▶ _Excerpted records_:
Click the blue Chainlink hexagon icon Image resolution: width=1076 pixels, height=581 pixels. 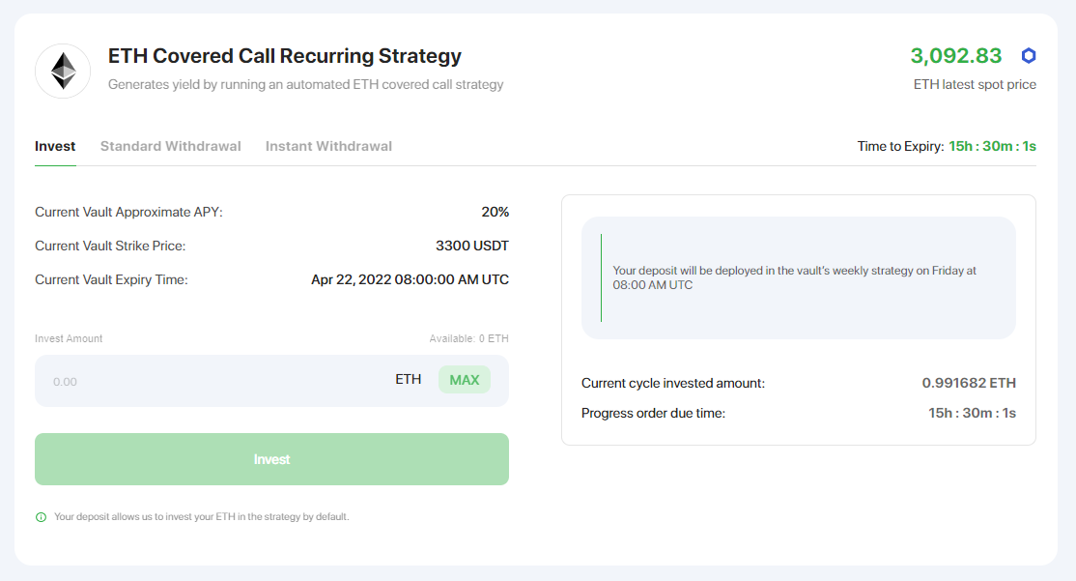pos(1028,56)
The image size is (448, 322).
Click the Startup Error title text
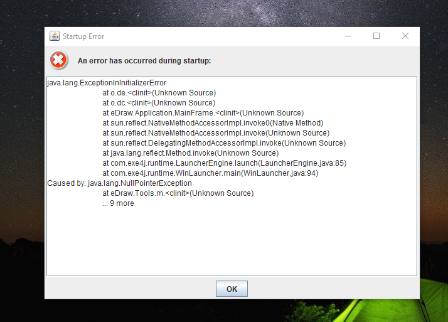83,36
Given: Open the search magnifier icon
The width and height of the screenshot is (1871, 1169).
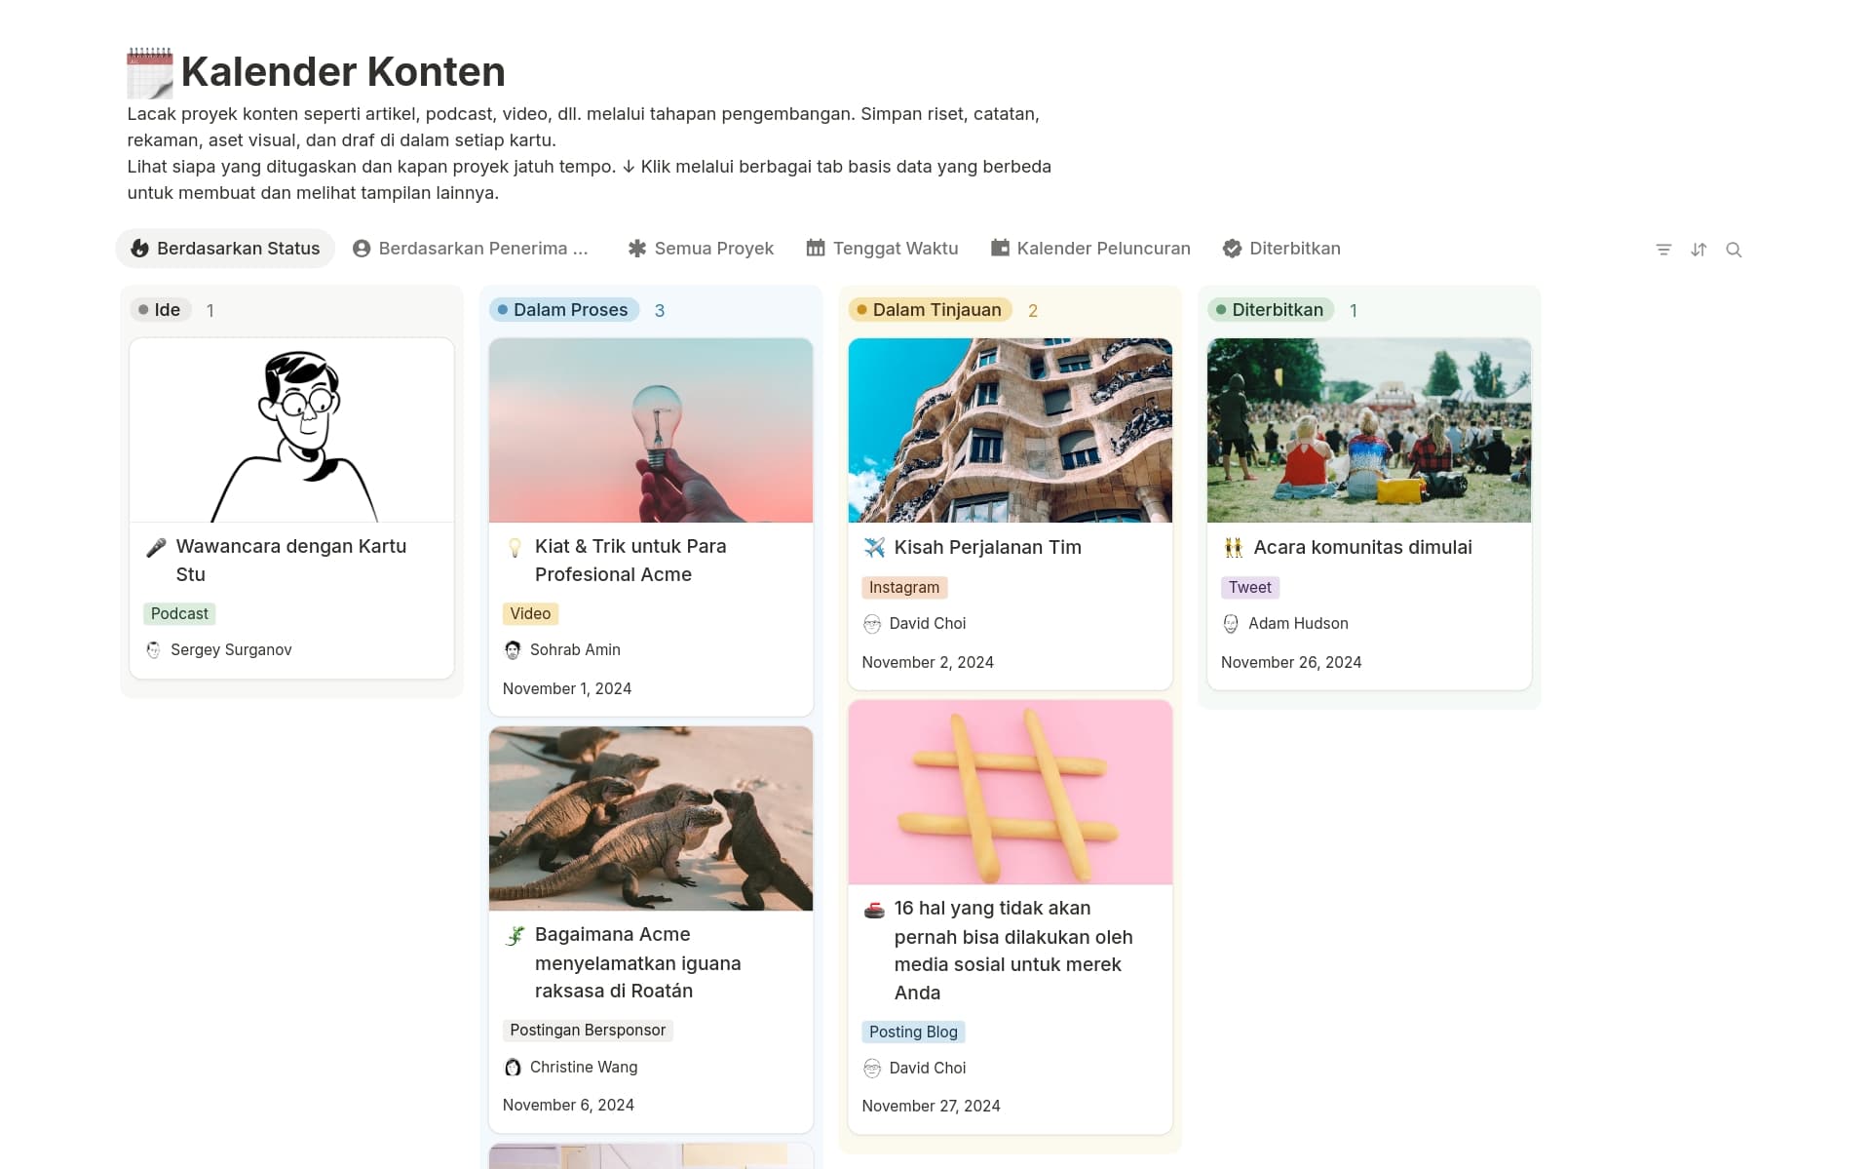Looking at the screenshot, I should 1734,250.
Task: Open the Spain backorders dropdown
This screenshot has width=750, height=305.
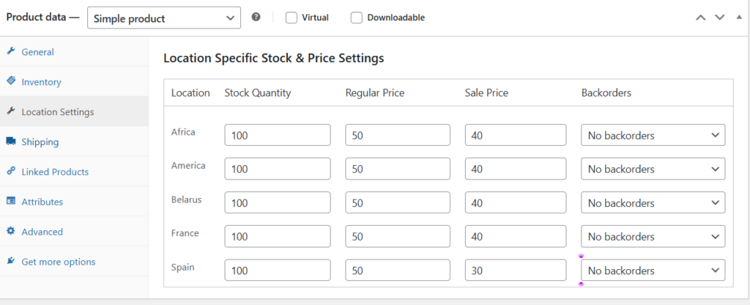Action: click(x=653, y=271)
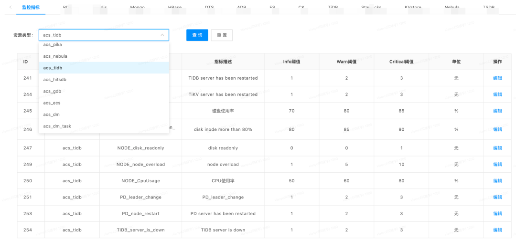Click 编辑 for the 磁盘使用率 row
Screen dimensions: 516x240
point(497,111)

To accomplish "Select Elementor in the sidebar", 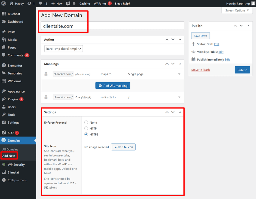I will click(x=14, y=65).
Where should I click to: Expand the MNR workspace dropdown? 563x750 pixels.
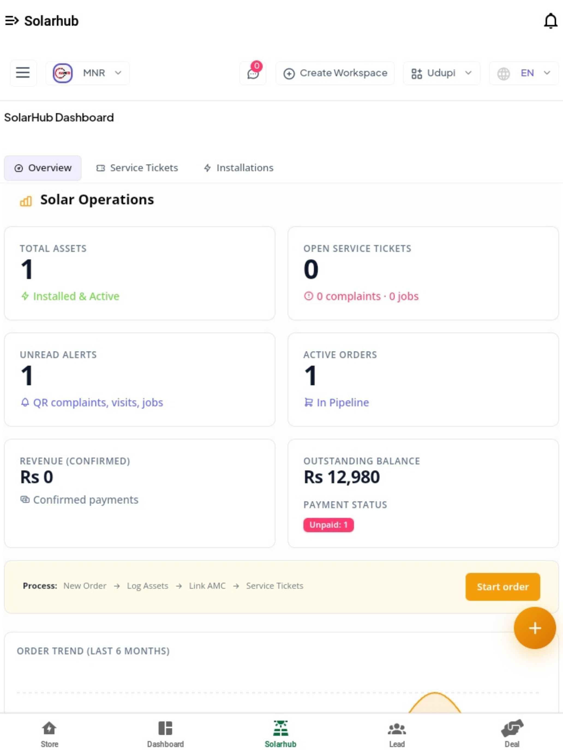88,73
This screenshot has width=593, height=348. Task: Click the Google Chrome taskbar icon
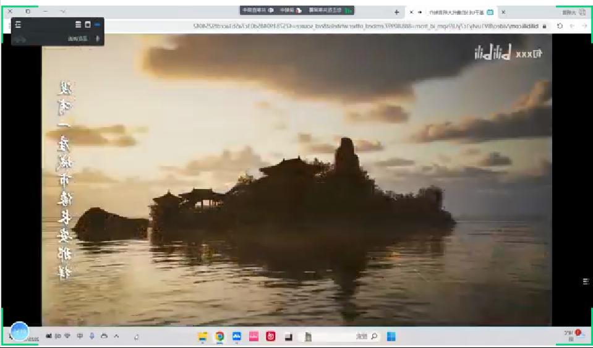(x=220, y=337)
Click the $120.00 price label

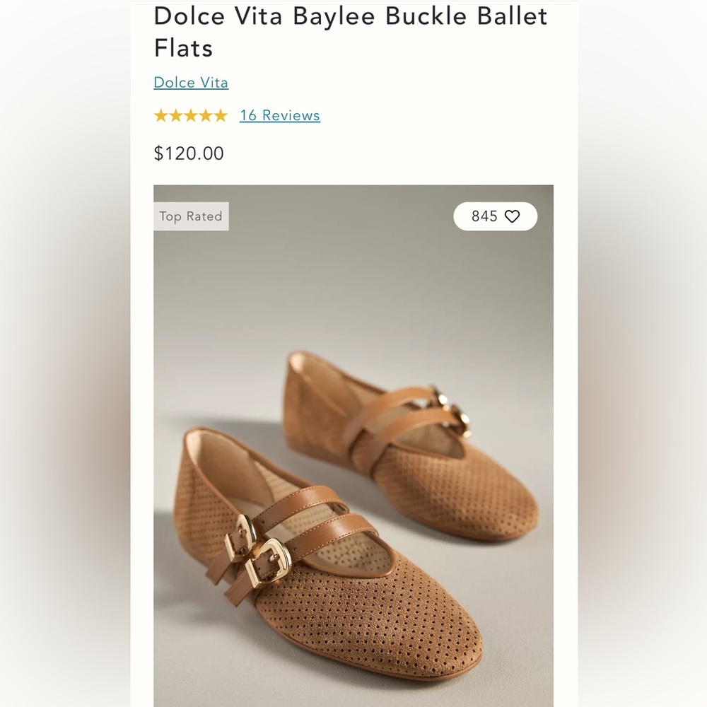pos(187,153)
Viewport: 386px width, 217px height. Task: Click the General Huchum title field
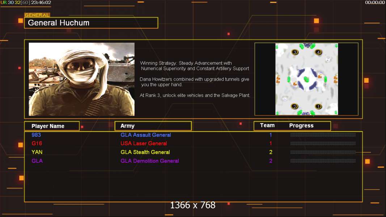[x=91, y=23]
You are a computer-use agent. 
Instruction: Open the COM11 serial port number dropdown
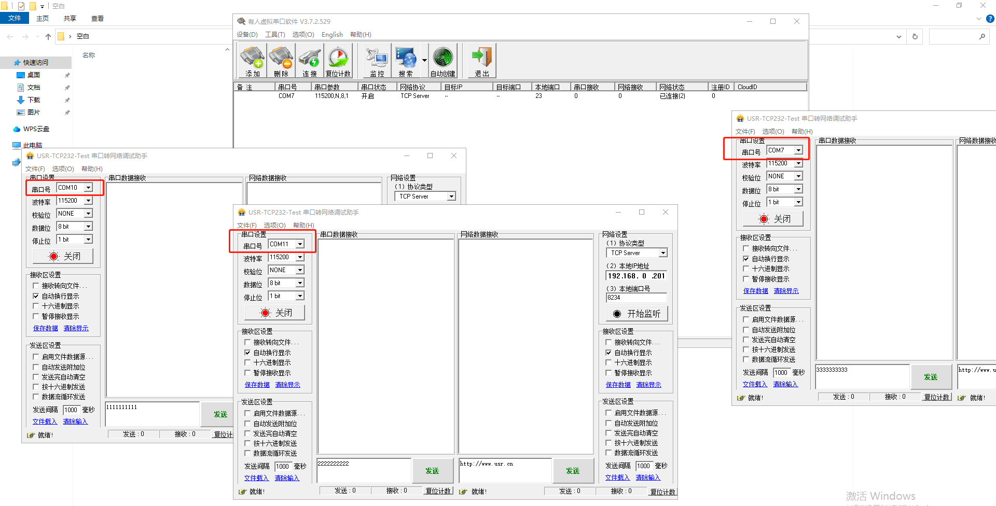[x=300, y=244]
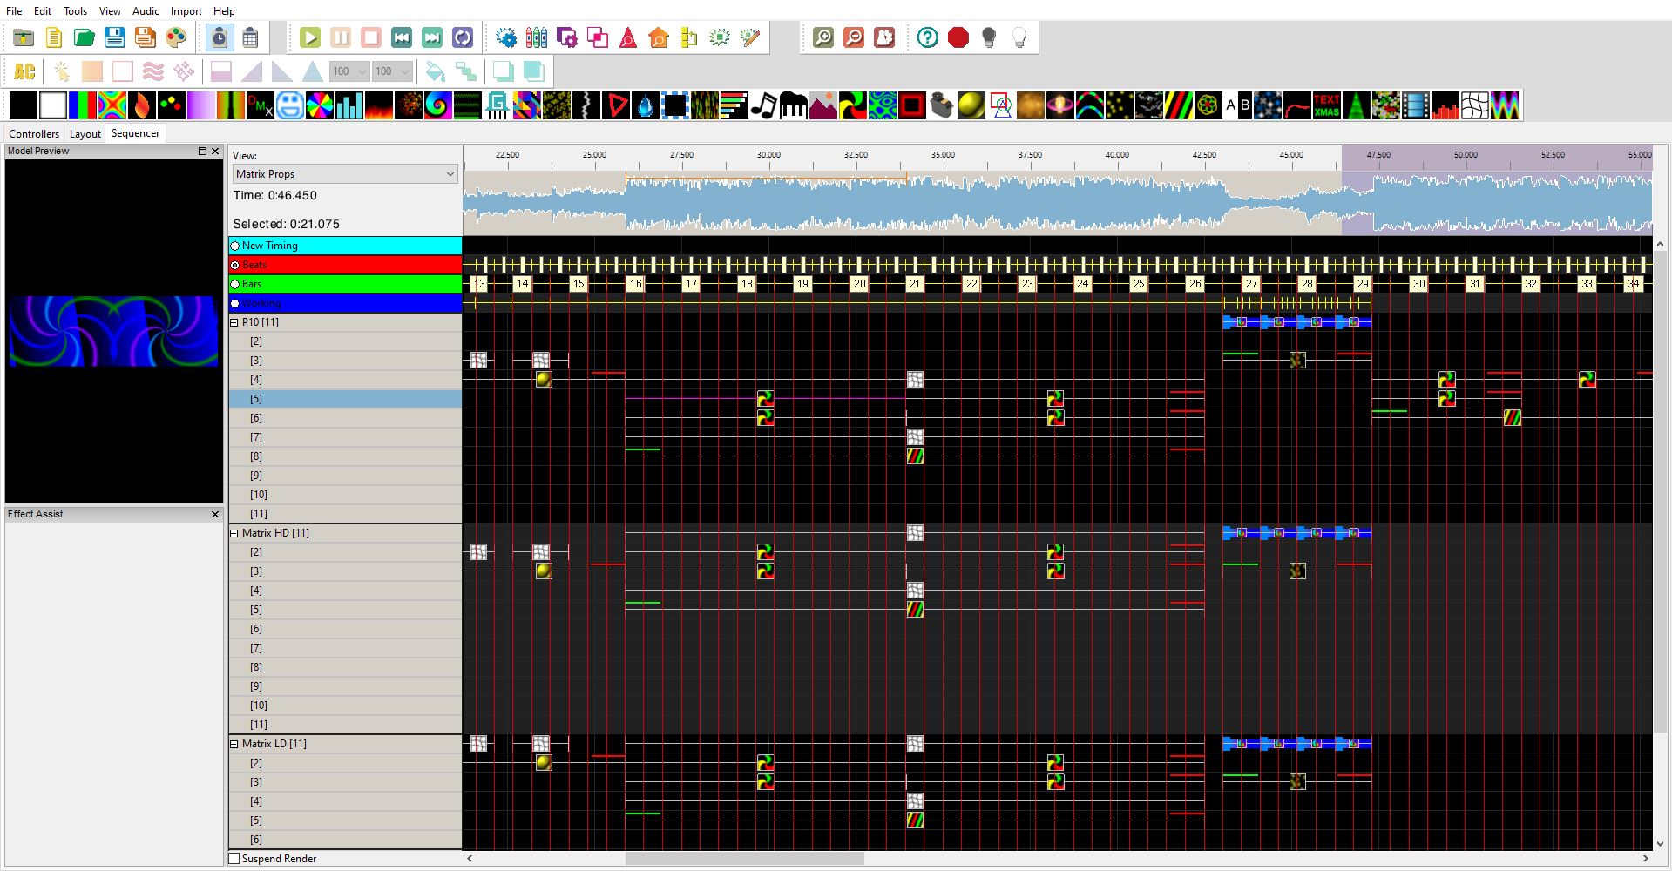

▶ _What is needed_:
Please begin at the line that has "You are a computer-use agent." and stop at the end of the entries, then write those lines again with "dropdown" swapped for "menu" and everything else unchanged. Leave the pictures out of your answer.

▶ _Full answer_:
You are a computer-use agent. 
Instruction: Open the COM11 serial port number menu
[x=300, y=244]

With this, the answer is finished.